### Work required:
Please write out, exactly as given, the line that contains "Switch to the" and all lines that follow it through the end of the listing, and nothing else.

### Supplied records:
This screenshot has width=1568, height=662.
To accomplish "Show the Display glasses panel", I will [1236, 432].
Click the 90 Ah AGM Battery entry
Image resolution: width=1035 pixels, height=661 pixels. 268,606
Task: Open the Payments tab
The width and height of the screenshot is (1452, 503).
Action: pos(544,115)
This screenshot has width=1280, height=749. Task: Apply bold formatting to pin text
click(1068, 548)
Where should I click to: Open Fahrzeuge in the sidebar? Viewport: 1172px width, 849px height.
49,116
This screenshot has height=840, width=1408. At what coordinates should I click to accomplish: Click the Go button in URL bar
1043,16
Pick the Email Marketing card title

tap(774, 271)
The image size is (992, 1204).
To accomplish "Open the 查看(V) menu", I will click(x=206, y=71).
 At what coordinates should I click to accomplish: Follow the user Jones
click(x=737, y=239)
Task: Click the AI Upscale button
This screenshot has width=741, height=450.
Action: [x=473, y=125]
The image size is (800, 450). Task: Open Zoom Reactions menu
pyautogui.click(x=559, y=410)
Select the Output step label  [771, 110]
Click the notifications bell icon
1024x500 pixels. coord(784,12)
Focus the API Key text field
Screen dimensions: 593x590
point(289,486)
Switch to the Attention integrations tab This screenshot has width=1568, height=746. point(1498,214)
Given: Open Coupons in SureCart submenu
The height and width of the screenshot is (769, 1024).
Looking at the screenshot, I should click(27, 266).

### Answer to this exercise:
Switch to the Attention integrations tab This screenshot has width=1568, height=746. point(1498,214)
Given: Open Coupons in SureCart submenu
The height and width of the screenshot is (769, 1024).
Looking at the screenshot, I should click(27, 266).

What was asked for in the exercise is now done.